WHAT YOU NEED TO DO: Copy out the records below word for word, leaving out the pictures.

PROVIDED INFORMATION:

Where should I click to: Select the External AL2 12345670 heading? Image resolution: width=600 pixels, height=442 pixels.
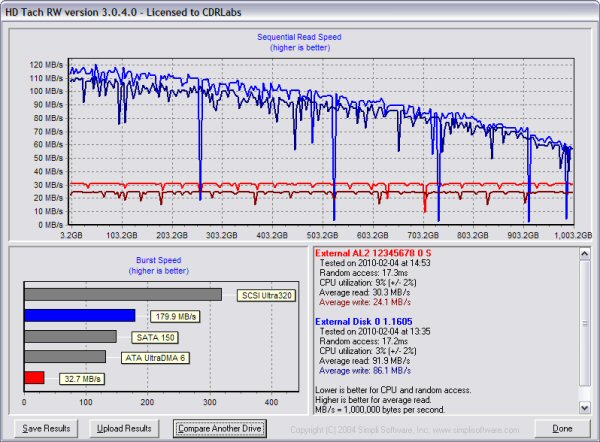[376, 253]
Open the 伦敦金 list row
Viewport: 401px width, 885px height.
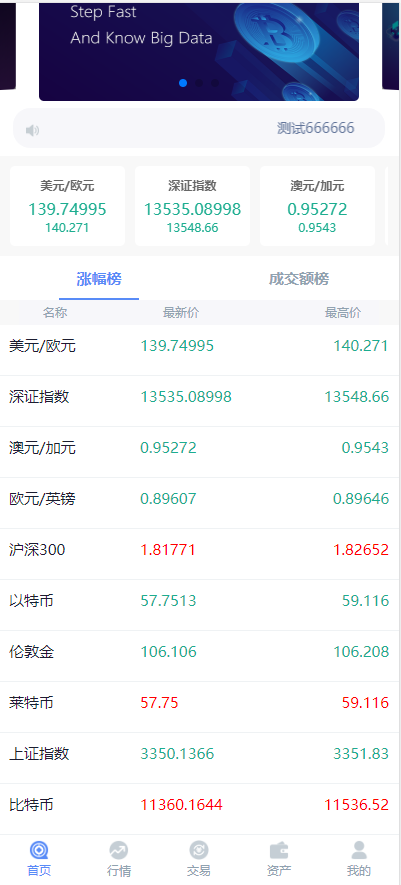point(200,652)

TASK SOLUTION:
Where should I click to: Select the External AL2 12345670 heading? Image resolution: width=600 pixels, height=442 pixels.
[376, 253]
Open the 伦敦金 list row
Viewport: 401px width, 885px height.
point(200,652)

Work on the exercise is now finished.